The sad answer is that the Tories will find a way of dodging their obligations. For them the Liberal Democrats are not partners in power, but enemies to be destroyed – by stealth if necessary, as outright electoral assault has not worked. The last thing they will give the Liberal Democrats is a permanent lock on power.

Any commitments the Tories make on electoral reform will be confined to inquiries and referendums, and the Tory party itself , and possibly Cameron, will not change settled policy. Even though they have offered a referendum on the alternative vote, they might not agree to whip the Tory MPs to support the enabling Bill. And even if they did, lots of Tory MPs might ignore the whip. The sanctions imposed by the Tory leadership for such indiscipline might be light. All this, by the way, will be late in the parliament, and too late for the Liberal Democrats to do much about it.
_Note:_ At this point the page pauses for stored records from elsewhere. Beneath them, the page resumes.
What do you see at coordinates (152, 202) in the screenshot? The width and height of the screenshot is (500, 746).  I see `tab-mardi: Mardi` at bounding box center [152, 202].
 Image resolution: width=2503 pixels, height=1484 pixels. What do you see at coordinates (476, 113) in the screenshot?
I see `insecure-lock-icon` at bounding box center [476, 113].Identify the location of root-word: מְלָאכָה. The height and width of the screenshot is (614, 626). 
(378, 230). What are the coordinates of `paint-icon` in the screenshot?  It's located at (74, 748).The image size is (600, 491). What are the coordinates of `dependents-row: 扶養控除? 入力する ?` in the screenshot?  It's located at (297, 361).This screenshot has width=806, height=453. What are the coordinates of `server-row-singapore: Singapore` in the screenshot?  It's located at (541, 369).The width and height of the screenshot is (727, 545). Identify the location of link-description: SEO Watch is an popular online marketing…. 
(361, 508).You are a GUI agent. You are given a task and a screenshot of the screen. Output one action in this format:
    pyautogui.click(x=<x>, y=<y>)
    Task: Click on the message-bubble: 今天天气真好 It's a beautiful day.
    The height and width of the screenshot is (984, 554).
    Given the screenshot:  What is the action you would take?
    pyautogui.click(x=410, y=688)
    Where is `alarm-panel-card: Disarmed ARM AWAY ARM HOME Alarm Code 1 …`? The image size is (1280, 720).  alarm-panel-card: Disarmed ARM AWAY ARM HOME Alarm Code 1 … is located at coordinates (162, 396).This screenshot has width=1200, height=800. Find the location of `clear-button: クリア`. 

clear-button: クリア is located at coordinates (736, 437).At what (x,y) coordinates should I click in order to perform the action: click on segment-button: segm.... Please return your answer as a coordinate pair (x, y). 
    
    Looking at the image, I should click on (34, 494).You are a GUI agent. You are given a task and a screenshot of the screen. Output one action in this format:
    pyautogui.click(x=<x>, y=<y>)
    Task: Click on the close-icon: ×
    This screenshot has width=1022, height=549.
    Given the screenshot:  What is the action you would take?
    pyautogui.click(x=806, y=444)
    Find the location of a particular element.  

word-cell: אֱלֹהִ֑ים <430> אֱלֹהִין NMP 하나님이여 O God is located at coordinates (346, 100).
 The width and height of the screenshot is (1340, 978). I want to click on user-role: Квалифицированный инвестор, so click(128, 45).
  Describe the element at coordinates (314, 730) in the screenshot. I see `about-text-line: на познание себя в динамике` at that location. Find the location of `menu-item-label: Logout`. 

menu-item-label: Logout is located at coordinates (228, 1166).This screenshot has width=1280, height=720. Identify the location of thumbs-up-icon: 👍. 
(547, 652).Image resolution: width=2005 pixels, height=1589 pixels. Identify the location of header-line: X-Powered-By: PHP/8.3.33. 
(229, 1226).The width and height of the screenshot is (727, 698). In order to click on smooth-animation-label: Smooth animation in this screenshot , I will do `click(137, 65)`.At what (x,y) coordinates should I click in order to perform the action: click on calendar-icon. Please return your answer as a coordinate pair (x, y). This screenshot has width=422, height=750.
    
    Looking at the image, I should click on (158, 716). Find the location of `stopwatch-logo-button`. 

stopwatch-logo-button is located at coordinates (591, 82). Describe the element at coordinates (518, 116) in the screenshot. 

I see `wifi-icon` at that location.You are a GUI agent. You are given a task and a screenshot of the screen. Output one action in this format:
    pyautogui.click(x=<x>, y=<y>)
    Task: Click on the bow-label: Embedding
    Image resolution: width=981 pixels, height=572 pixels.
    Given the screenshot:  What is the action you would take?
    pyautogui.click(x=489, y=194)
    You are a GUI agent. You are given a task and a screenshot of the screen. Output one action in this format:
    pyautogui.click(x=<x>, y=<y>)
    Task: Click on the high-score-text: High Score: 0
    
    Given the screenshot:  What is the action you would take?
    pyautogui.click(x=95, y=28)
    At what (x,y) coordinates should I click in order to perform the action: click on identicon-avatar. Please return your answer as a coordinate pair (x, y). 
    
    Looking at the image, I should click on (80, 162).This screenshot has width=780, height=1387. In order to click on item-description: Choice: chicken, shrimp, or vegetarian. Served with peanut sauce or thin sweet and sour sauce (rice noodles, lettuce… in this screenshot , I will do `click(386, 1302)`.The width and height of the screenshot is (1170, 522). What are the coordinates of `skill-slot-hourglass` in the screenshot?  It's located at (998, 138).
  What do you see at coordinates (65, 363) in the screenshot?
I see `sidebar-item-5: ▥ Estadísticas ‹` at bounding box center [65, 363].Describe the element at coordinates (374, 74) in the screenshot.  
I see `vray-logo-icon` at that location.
Now, in their talks with Labour, the Liberal Democrats have the best chance of fair votes in 80 years. They also have Brown's head on a stick (which is certainly what the nation wanted), immediate legislation on electoral reform, and an agreed programme for economic recovery, probably with David Miliband as PM, Vince Cable in No 11 and Clegg as deputy PM, this time with a proper job of political reform to carry though straight away. That, it seems to me, is the fulfilment of the original Tony Blair-Paddy Ashdown "project" of 12 years ago to re-unite the progressive parties. Gordon Brown vetoed that in 1997 and 1998; he has now acted as midwife to its rebirth: a pleasing symmetry.